# Pattern Analysis

In Sudoku, a pattern is a set of candidates of the same value that includes a single candidate for every row, column and box. Every unit not occupied by a clue of that value, that is. No candidate of a pattern can see another. Patterns are called “templates” by some writers.

Normally, as advanced solving begins, each value has more than a few patterns on the grid. Among them, there is one pattern for each value, the solution pattern, that combines with the solution patterns of the other values without conflict.

In a short chapter on patterns in Andrew Stuart’s The Logic of Sudoku, Andrew introduces a visual technique for marking patterns in his Figure 32.3. He calls these connected line segments “overlaid lines”. Here we name them for what they are in graphical software, freeforms.

Logic tells us the value 7 has exactly two patterns.

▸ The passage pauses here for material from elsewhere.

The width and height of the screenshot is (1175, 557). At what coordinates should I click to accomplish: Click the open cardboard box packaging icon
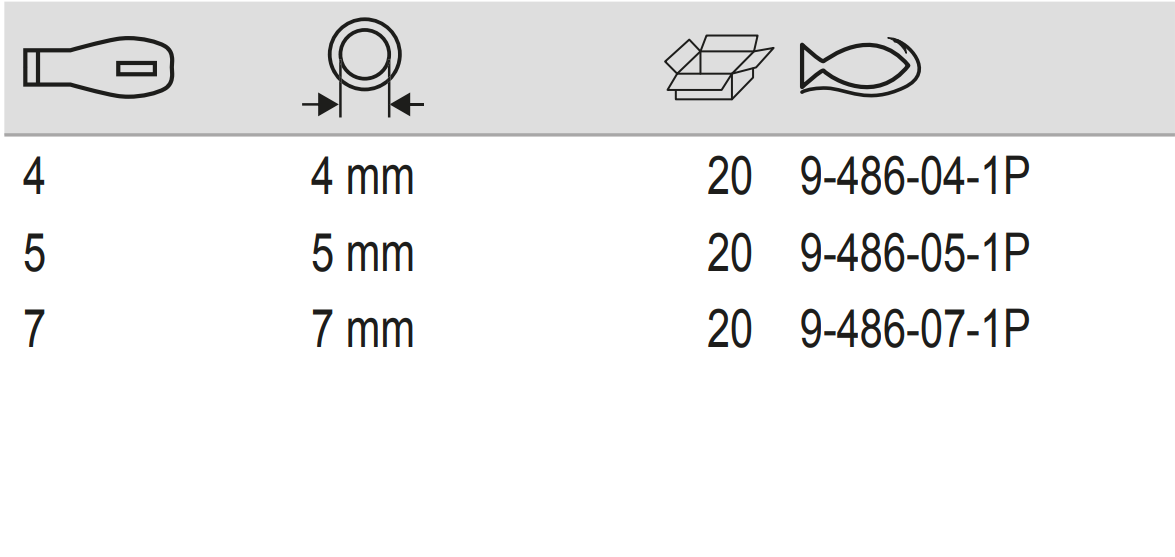coord(719,68)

The candidates outside of these patterns can be removed. I call them orphans. The three candidates  in both patterns are confirmed as clues.

Two Types of Pattern Analysis

Patterns gained the most attention from a proposed computer algorithm, the Pattern Overlay Method, or POM, for solving any Sudoku with completed candidates. The idea is to overlay a pattern of one value with patterns of other values. If a pattern conflicts with every pattern of another value, it cannot be the solution pattern.  If a single pattern of one value overlays a single pattern of another value, these two patterns are solution patterns, and that is likely enough to collapse the puzzle. There are ways to proceed when several patterns of each value overlay without conflict, but the requirement to find all patterns of all values is in itself enough to disqualify POM as a human solving method.

However, in many puzzles, the number of patterns of some values are manageably small, especially after advanced methods have made many eliminations.  It then becomes practical to use a limited form of pattern overlay as a solving method.  These methods rely on the POM principle of eliminating patterns based on conflicts with patterns of other values. Let’s call them Limited Pattern Overlay, or LPO methods.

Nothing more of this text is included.